I’m a huge fan of spreadsheets so I pour as much of my life into them as possible. In my wiki I have spreadsheets for the following:

  • games I need to play before I die
  • films and series I need to see in order to become a Cultured Citizen
  • textbooks/monographs written by smart people, usually dead ones
  • books about building societies or destroying them

…and a few things that ought not be seen by the public. In fact, I’d wager the spreadsheet-to-page ratio of my wiki is very close to one.

Habits, wants, principles — all these regularities are points on our map of ourselves. And therein lies the advantage of having your life on paper: you can see your life from above. You can plan routes, mark dangerous spots, and if need be tear off a few parts to make way for new territory. Collecting data about oneself and splaying it out on a table (or in my case on scriptable, 21st-century ones) is the modern fulfillment of Socrates’ examined life 2.

But something’s amiss about my wiki. Very early on, I made the decision of using Google Sheets to power my hard-on for tabulation. This was a matter of convenience over posterity: it’s almost never a good idea to introduce external dependencies on long-term projects. And so I worry that when Don’t Be Evil falls, my entire map will slide off the table.

(I)

Jason Scott is a modern-day hero. On the 15th of August 2015, he drove 230 miles to a warehouse to save 25 000 manuals3 from the dump. In a world where more information is generated every second than can be read in one’s lifetime [citation needed], posterity is a mere afterthought. The firehose of information that violates our tiny mouths every day is hard enough to deal with, so it’s not a surprise that only very few people are able to think about where and how to keep it.

Going completely digital is a black hole waiting to happen. Electrons can only stay in the bits of hard drives for so long and, in the flash memory that is trying to replace them, even shorter. And physical decay is not the only problem. We put our data in fragile boxes, file formats that seldom describe themselves 4. If everyone suddenly dropped dead right now, the (decidedly non-human) archaeologists of tomorrow would be flabbergasted of the civilisation that suddenly started talking in code around the same time it invented plastic.

——————

» **EXERCISE A**
Could you extract the records from the line containing "high traffic sites' label" through the line containing "coord(286,160)", repeating those lines exactly and including both ends?

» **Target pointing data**
——————

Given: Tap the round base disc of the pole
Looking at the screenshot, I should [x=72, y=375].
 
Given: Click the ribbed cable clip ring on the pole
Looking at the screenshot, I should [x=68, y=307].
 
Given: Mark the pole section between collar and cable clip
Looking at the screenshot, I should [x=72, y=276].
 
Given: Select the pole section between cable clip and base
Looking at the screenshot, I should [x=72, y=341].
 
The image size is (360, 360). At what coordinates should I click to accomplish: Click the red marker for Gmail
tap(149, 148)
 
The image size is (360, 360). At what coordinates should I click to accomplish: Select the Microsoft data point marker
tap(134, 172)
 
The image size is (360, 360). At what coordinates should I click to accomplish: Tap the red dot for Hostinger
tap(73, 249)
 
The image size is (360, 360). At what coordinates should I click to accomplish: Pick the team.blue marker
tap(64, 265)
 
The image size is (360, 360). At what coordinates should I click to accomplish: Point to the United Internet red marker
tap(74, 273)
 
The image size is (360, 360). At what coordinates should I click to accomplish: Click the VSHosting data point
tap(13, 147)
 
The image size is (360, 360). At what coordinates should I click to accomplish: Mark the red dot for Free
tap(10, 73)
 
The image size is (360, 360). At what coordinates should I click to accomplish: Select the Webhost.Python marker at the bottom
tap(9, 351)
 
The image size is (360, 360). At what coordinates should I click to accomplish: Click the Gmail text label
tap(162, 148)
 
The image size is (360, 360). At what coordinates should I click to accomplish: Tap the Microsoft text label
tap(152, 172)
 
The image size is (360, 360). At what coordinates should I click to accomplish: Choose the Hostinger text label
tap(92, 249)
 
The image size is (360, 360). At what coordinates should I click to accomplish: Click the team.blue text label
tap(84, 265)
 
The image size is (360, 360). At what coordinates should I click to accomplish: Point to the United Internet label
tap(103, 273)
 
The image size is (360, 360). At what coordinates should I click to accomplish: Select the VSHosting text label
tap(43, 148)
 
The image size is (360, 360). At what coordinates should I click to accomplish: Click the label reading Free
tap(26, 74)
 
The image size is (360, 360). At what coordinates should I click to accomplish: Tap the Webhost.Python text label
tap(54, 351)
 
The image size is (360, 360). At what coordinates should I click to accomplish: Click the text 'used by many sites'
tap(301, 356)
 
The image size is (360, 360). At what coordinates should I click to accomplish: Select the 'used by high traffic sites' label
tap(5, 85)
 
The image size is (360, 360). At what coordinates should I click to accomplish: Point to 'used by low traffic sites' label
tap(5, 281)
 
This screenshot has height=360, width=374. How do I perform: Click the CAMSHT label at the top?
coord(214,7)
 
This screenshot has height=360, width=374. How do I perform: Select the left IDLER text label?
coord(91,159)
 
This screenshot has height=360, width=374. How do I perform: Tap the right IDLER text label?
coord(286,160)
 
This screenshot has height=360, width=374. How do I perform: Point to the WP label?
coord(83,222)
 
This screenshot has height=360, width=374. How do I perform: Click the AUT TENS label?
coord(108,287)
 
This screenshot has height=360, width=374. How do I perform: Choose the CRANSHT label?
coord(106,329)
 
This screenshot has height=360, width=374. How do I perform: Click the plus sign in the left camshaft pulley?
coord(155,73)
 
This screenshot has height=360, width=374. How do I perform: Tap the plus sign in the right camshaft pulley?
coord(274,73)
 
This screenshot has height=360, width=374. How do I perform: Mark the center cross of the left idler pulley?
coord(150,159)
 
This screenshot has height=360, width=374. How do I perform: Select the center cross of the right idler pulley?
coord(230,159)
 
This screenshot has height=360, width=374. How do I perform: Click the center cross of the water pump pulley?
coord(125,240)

——————

» **EXERCISE B**
Does the spreadsheets excerpt agree with each of these statements? Give yes or no for each, along with the deciding words quoted exactly from the excerpt. (i) The writer's wiki runs on Google Sheets. (ii) Jason Scott rescued the manuals in 2016. (iii) Flash memory keeps data longer than hard drives do.

» **TASK OUTPUT A**
The image size is (360, 360). At what coordinates should I click to accomplish: Select the 'used by high traffic sites' label
tap(5, 85)
 
The image size is (360, 360). At what coordinates should I click to accomplish: Point to 'used by low traffic sites' label
tap(5, 281)
 
This screenshot has height=360, width=374. How do I perform: Click the CAMSHT label at the top?
coord(214,7)
 
This screenshot has height=360, width=374. How do I perform: Select the left IDLER text label?
coord(91,159)
 
This screenshot has height=360, width=374. How do I perform: Tap the right IDLER text label?
coord(286,160)

» **TASK OUTPUT B**
(i) Yes: "Very early on, I made the decision of using Google Sheets"
(ii) No: "On the 15th of August 2015"
(iii) No: "in the flash memory that is trying to replace them, even shorter"